The spacecraft has already been flying for more than 34 years and 4 months, and is currently located in the heliosheath. This is the outermost layer of the heliosphere, which is the area of influence our Sun has on its surrounding environment.
Beyond the heliosphere (and the heliosheath implicitly) lies the interstellar medium, which is the main target for both Voyager 1 and 2. The former, which launched on September 5, 1977, is now located around 119 astronomical units away from the Sun, and will most likely be the first spacecraft ever to exit the solar system.
An astronomical unit is the equivalent of the mean distance between the Sun and the Earth, or around 93 million miles (157 million kilometers). But getting to that point was not easy on the probe's power supplies, which is why there currently is a shortage of electricity.

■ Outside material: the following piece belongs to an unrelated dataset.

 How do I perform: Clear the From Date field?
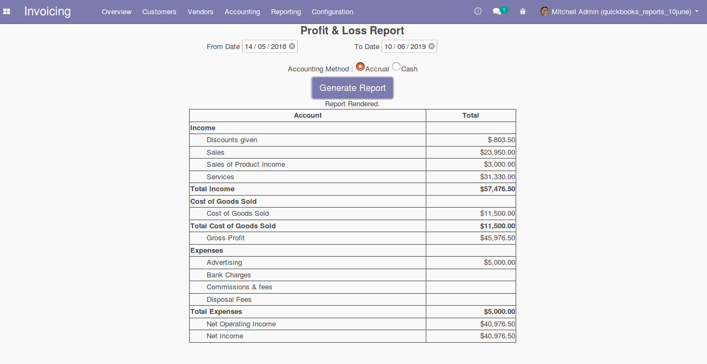click(292, 46)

The spacecraft is powered by three multihundred-watt radioisotope thermoelectric generators (MHW RTG), which together produced a total of 470 watts at launch. Slowly, but surely, that amount is decreasing, and mission controllers need to take that into account when planning the mission.
In order to save electricity, they recently turned off a heater that was destined to control the temperature of Voyager 1's ultraviolet spectrometer (UVS) instrument. This dropped temperatures in the instrument by around 23 degrees Celsius (41 degrees Fahrenheit).
The UVS is still collecting and returning data to Earth, through the NASA Deep Space Network (DSN). But the instrument is now operating at minus 79 degrees Celsius (minus 110 degrees Fahrenheit), the lowest temperature it's ever been subjected to.
Experts estimate that the shut-off will allow the spacecraft to save sufficient power so that it remains operational by 2025. However, this step is only a small part of a more complex plan. Even so, engineers will continue to monitor the performances of the UVS, ready to intervene if it stops working.